Scientists have found a new method to detect genetic variations that initiate colon cancer could be readily used for non-invasive colon cancer screening.
Bettina Scholtka, Ph.D., assistant professor in the Department of Nutritional Toxicology at the University of Potsdam in Nuthetal, Germany, said that tumour cells are released into stool from the surface of precancers and early-stage colon cancers, but detecting a cancer-initiating genetic mutation among a large quantity of normal DNA from a patient’s stool is like looking for a needle in a haystack.
Scholtka said that by combining for the first time locked nucleic acid-based, wild-type blocking polymerase chain reaction and high-resolution melting, we were able to achieve the desired sensitivity.

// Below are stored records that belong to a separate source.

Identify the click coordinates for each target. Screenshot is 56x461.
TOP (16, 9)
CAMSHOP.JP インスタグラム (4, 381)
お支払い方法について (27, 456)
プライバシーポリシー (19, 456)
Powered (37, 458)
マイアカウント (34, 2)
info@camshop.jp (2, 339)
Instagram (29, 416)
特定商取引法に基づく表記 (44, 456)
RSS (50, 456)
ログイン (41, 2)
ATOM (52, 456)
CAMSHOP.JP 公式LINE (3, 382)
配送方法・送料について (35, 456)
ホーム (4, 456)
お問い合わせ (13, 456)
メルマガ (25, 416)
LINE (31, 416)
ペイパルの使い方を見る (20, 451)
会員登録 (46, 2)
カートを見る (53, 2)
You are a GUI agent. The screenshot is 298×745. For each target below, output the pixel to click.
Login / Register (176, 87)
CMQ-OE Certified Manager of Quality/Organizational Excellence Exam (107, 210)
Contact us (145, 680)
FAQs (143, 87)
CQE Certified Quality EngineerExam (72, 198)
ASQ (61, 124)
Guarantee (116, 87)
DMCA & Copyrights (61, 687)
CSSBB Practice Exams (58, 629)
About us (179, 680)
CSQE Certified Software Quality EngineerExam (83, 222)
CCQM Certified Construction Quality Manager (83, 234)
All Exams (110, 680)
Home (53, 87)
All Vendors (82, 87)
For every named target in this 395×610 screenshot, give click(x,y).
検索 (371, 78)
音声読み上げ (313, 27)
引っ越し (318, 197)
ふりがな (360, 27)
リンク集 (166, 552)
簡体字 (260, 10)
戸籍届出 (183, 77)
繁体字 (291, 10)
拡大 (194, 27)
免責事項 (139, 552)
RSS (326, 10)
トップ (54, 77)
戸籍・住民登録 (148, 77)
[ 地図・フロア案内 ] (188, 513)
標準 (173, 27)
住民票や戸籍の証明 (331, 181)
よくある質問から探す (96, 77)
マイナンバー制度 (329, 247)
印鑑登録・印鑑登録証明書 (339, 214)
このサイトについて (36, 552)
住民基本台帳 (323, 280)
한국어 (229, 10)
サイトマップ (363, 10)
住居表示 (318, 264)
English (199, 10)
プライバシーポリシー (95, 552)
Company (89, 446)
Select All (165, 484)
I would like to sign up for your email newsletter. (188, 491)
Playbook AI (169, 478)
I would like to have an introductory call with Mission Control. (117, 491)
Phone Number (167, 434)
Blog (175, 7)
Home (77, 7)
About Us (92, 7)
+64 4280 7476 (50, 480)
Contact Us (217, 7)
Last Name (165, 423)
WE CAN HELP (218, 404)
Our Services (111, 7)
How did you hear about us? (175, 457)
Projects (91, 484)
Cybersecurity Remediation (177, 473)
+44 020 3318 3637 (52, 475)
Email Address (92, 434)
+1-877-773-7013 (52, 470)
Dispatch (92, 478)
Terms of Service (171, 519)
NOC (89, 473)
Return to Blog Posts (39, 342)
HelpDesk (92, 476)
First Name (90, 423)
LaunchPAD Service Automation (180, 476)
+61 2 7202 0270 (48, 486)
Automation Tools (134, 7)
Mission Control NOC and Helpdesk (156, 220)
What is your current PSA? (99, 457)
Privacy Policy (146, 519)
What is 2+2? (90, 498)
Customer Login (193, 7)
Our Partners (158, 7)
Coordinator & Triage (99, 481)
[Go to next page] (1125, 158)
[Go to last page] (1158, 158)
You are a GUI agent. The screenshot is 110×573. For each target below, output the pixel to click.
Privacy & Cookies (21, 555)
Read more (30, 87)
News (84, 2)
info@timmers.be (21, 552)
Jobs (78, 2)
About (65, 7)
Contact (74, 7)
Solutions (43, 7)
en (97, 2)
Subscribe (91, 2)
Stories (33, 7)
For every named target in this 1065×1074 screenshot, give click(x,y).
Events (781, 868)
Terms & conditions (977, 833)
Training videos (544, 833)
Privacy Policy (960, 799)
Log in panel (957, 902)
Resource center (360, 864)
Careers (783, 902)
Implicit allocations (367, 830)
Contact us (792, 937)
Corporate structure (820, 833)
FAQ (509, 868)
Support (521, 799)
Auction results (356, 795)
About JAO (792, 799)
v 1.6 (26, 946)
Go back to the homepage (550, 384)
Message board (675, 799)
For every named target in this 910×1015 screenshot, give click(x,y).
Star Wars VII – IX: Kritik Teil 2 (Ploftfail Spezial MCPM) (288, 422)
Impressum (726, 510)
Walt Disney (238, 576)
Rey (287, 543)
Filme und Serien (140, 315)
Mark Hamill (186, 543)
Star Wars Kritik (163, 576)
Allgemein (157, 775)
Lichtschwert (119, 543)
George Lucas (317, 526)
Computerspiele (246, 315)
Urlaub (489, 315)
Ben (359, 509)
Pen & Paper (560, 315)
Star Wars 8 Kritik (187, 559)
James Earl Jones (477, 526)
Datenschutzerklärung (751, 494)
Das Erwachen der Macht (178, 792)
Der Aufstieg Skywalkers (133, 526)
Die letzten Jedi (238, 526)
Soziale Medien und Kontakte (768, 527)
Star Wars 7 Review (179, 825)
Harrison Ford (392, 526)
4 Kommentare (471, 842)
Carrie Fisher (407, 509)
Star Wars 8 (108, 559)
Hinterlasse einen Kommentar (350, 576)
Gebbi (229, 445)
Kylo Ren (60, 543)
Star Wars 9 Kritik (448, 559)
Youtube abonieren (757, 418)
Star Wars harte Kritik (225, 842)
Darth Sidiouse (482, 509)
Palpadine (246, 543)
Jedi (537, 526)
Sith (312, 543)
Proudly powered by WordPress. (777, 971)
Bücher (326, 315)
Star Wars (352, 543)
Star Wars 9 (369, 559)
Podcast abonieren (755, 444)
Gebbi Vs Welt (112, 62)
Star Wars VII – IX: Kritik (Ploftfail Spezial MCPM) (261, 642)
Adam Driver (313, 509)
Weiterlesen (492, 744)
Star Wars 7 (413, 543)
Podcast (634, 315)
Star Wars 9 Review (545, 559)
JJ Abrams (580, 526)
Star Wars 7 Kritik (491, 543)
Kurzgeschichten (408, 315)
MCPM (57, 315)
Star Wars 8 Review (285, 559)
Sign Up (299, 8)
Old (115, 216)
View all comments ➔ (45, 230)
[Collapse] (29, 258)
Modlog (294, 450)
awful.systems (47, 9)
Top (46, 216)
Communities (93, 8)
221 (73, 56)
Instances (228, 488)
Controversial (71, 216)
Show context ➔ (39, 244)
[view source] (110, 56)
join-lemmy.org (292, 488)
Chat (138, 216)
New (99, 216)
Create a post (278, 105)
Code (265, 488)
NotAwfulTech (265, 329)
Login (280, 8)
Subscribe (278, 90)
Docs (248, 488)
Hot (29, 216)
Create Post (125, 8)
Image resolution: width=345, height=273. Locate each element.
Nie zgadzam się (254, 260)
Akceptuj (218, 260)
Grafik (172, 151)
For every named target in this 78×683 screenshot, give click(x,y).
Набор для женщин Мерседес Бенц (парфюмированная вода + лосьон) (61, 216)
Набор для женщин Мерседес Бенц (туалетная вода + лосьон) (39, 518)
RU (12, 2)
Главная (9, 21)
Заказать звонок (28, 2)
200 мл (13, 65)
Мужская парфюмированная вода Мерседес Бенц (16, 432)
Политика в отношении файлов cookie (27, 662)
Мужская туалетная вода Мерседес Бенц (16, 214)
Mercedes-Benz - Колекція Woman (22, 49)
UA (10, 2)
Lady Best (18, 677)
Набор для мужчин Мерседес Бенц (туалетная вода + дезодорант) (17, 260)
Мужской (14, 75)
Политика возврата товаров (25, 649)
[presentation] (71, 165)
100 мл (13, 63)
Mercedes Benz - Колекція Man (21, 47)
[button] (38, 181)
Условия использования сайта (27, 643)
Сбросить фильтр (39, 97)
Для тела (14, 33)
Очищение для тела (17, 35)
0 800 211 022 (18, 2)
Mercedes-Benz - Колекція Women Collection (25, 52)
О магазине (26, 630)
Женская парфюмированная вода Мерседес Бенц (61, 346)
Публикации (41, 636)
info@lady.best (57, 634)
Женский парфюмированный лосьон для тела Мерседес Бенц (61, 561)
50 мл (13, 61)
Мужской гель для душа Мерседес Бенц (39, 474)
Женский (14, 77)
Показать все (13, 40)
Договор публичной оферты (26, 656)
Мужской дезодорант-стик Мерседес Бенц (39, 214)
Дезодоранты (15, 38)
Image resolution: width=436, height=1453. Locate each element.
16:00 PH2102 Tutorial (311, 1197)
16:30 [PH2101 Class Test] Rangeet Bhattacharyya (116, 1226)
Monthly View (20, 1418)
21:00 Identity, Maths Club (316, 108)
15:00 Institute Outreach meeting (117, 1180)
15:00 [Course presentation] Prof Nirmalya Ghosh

Scholtka and colleagues used 80 human colon tissue samples representing cancers and precancers to detect genetic variations using a combination of two techniques: The first technique — locked nucleic acid (LNA)-based, wild-type blocking (WTB) polymerase chain reaction — suppressed normal DNA present in large quantities in the sample; and the second technique — high-resolution melting (HRM) — enhanced the detection of genetic variations.
The researchers were able to detect APC variations in 41 of the 80 samples. They were also able to detect previously unknown variations in APC. In contrast, the routinely used technique called direct sequencing could detect variations only in 28 samples.
They then analyzed 22 stool samples from patients whose colon tissues had APC variations, and nine stool samples from patients whose colon tissues did not have APC variations, as controls. They were able to detect APC variations in 21 out of 22 samples.
The study has been published in Cancer Prevention Research.